Create and Train Text Classifier
Let's demonstrate how to create and train a text classifier model using our API.
Before using the Python SDK, Node.js SDK, or any of our gRPC clients, ensure they are properly installed on your machine. Refer to their respective installation guides for instructions on how to install and initialize them.
Step 1: App Creation
Let's start by creating an app.
- Python SDK
from clarifai.client.user import User
#replace your "user_id"
client = User(user_id="user_id")
app = client.create_app(app_id="demo_train", base_workflow="Universal")
Step 2: Dataset Upload
Next, let’s upload the dataset that will be used to train the model to the app.
You can find the dataset we used here.
- Python SDK
#importing load_module_dataloader for calling the dataloader object in dataset.py in the local data folder
from clarifai.datasets.upload.utils import load_module_dataloader
# Construct the path to the dataset folder
CSV_PATH = os.path.join(os.getcwd().split('/models/model_train')[0],'datasets/upload/data/imdb.csv')
# Create a Clarifai dataset with the specified dataset_id
dataset = app.create_dataset(dataset_id="text_dataset")

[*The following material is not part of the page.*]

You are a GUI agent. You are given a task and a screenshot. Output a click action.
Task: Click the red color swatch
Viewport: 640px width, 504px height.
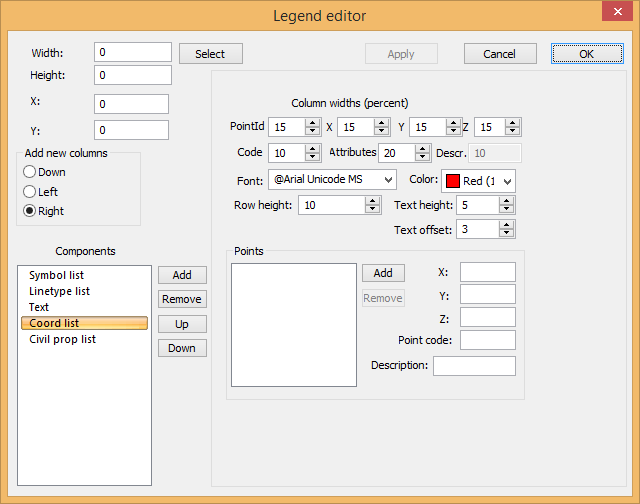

# Upload the dataset using the provided dataloader and get the upload status
dataset.upload_from_csv(csv_path=CSV_PATH,input_type='text',csv_type='raw', labels=True)
Step 3: Model Creation
Let's list all the available trainable model types in the Clarifai platform.
- Python SDK
print(app.list_trainable_model_types())
Output
['visual-classifier',
'visual-detector',
'visual-segmenter',
'visual-embedder',
'clusterer',
'text-classifier',
'embedding-classifier',
'text-to-text']
Next, let's select the text-classifier model type and use it to create a model.
- Python SDK
MODEL_ID = "model_text_classifier"
MODEL_TYPE_ID = "text-classifier"
# Create a model by passing the model name and model type as parameter
model = app.create_model(model_id=MODEL_ID, model_type_id=MODEL_TYPE_ID)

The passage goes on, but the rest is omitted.